Investigation of results of the EDI-3 after the interviews, was performed with the intention of minimizing the influence of the self-report results on both the interviewer and participants. In order to enhance representation the interviewer made an effort to be a “naïve inquirer” with deepening and clarifying questions [42]. The authors were aware of, and considered the risk for, confusion between research and therapy when carrying out qualitative interviews [56].

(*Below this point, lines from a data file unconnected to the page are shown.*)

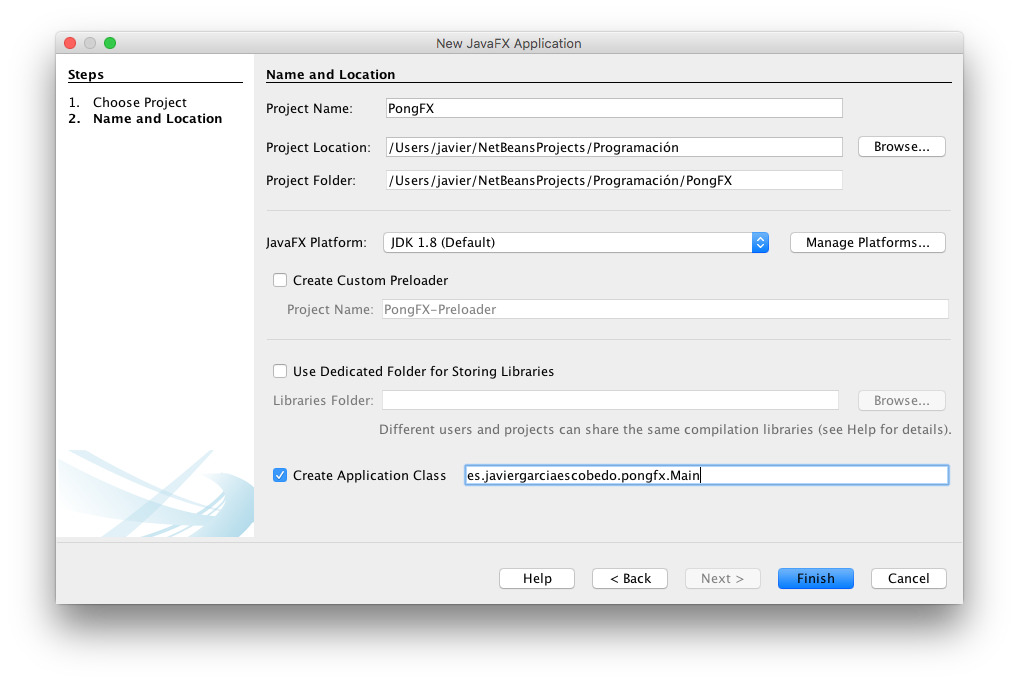The width and height of the screenshot is (1019, 684).
Task: Focus the Project Location text field
Action: (613, 148)
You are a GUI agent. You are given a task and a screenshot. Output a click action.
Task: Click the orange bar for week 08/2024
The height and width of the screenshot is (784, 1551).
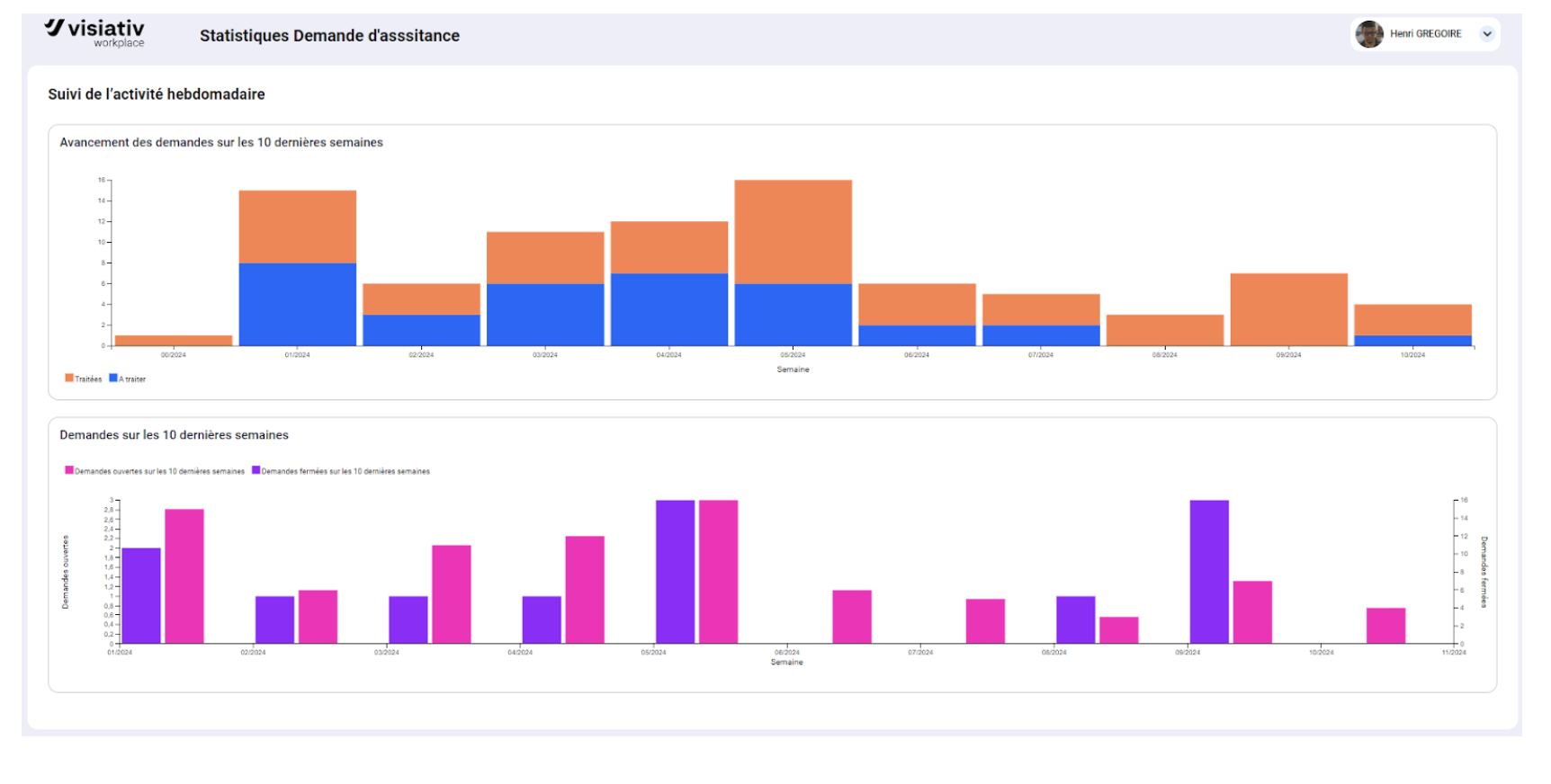pos(1164,330)
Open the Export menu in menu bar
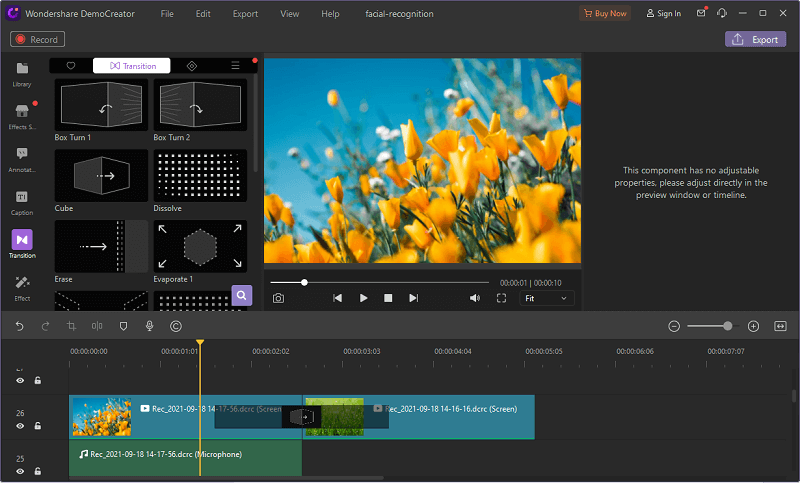Image resolution: width=800 pixels, height=483 pixels. point(244,14)
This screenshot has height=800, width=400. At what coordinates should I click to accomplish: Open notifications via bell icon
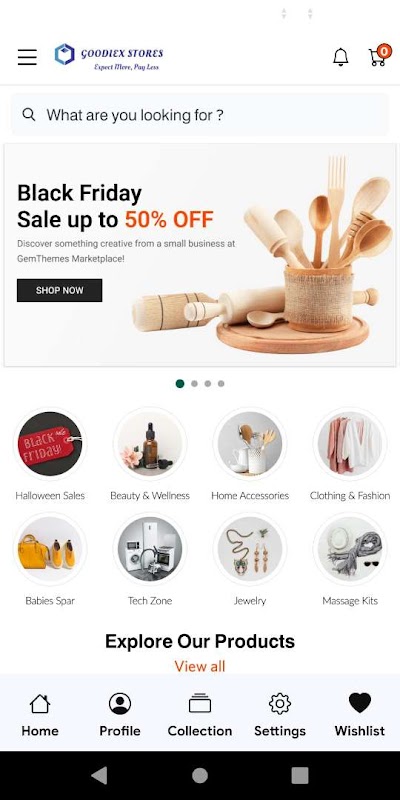click(x=341, y=57)
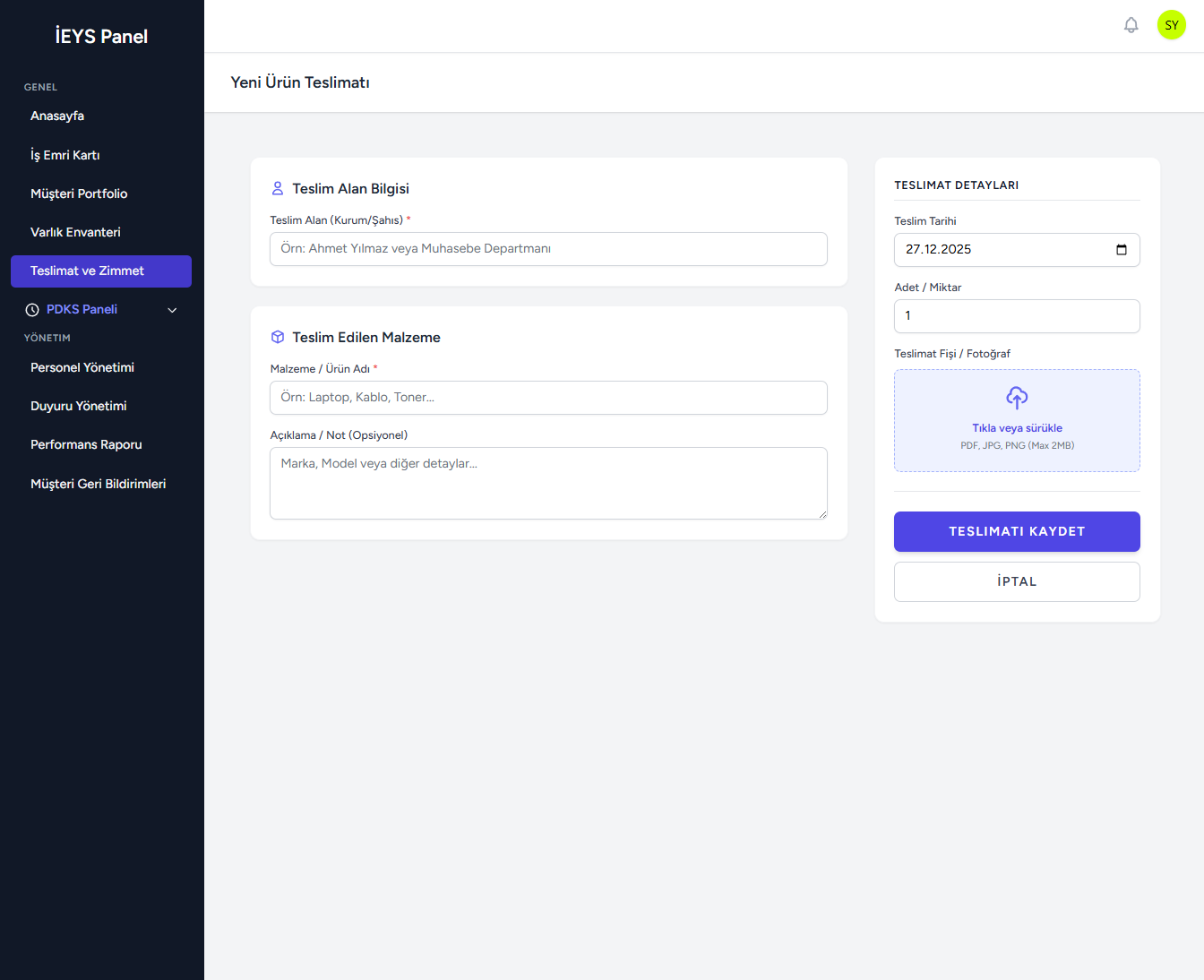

The sample was clinical, and the informants were a representative group in this setting. Both high and low scorings of perfectionism (as measured by EDI-P), and various ED diagnoses were included in the sample, thus obtaining both a consensus and deviations from the material, making it more transferrable [57]. The participants were, however, relatively highly educated, and all were employed, which may have made the sample slightly high-achieving. The data collection was conducted in one single care setting, which might have biased the results and affected the transferability of the results negatively. Further the interviews were held on one single occasion. A series of interviews might have provided more in-depth material. Checking preliminary results with the respondents could have strengthened the dependability of the results (Patton, [38]). However, this was not chosen due to practical reasons.

Conclusions

Although research has shown that patients with an ED direct their perfectionistic striving to physical appearance [52], the aim of obtaining a perfect body was not described as a primary perfectionism target in the present study. Some participants told of how the body project arose as an effect that started with healthy intentions. All participants described order and top performance as core descriptions of perfectionism, although this has been a challenged definition in research on perfectionism. There was a unanimous description of perfectionism as a toilsome and impossible task. The difficulty seems to be to stop a process that seems positive and advantageous through anxiety relief, control, and positive attention from others before the downsides become too imminent.

Clinical implications

The results showed that measures like the EDI-P do not always capture a patient’s conception of perfectionism. Regarding that perfectionism may serve as a means to regulate affects, and may lead to an exacerbation of the ED, and to the development of obsessive-compulsive symptoms (which is an aggravating factor in ED development), an early exploration of personal definitions of perfectionism is important.